G. Bonetto scite author profile

Bronchopulmonary dysplasia (BPD), the chronic lung disease of prematurity, may be associated with long-term airflow limitation. Survivors of BPD may develop asthma-like symptoms in childhood, with a variable response to beta(2)-agonists. However, the pathologic pathways underlying these respiratory manifestations are still unknown. The aim of this study was to measure exhaled nitric oxide (FE(NO)) and lung function in a group of 31 school-age survivors of BPD. They showed variable degrees of airflow obstruction (mean FEV(1) 77.8 +/- 2.3% predicted) unresponsive to beta(2)-agonists in 72% of the subjects. Their FE(NO) values (geometric mean [95% confidence interval]: 7.7 [+/- 1.1] ppb) were significantly lower than in a group of healthy matched control subjects born at term (10.7 [+/- 1.1] ppb, p < 0.05) and a group of preterm children without BPD (9.9 [+/- 1.1] ppb, p < 0.05).

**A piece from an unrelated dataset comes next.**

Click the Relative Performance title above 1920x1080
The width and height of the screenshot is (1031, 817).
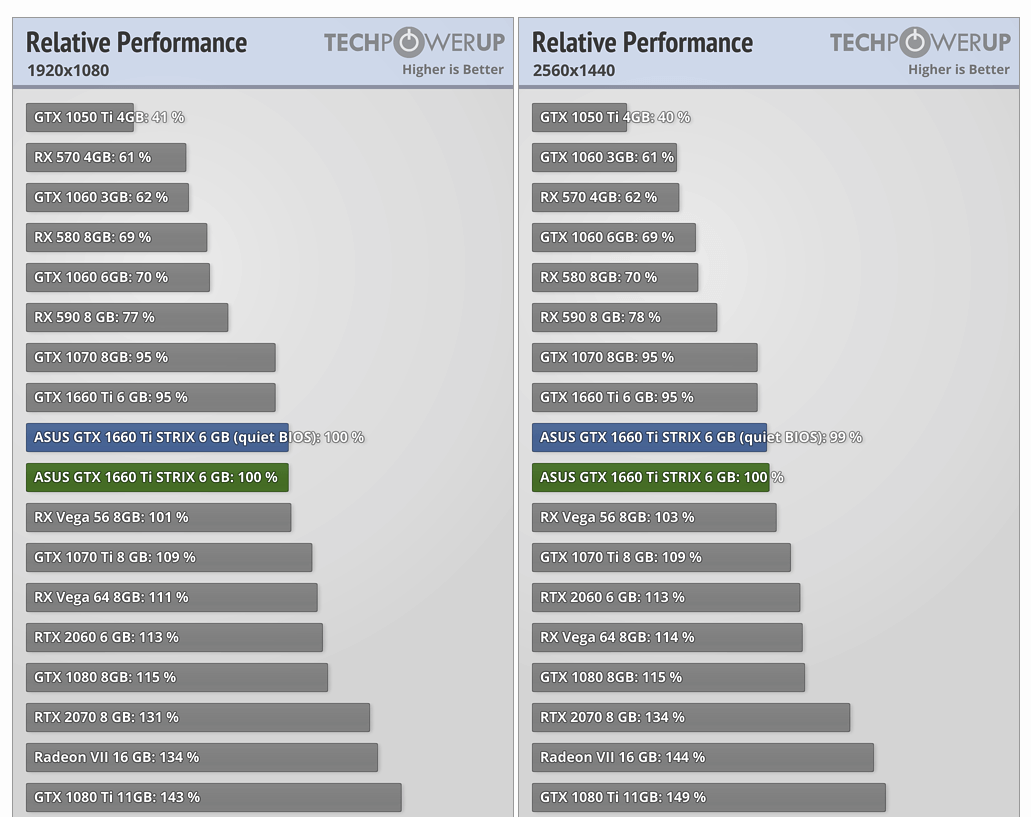(x=136, y=42)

The children with BPD were also compared with a group of 31 patients with asthma with a comparable airflow limitation (FEV(1) 80.2 +/- 2.1% predicted) and showed FE(NO) values four times lower than in those with asthma (24.9 [+/- 1.2] ppb, p < 0.001). In conclusion, unlike children with asthma, school-age survivors of BPD have airflow limitation associated with low FE(NO) values and lack of reversibility to beta(2)-agonists, probably as a result of mechanisms related to early life structural changes in the airways.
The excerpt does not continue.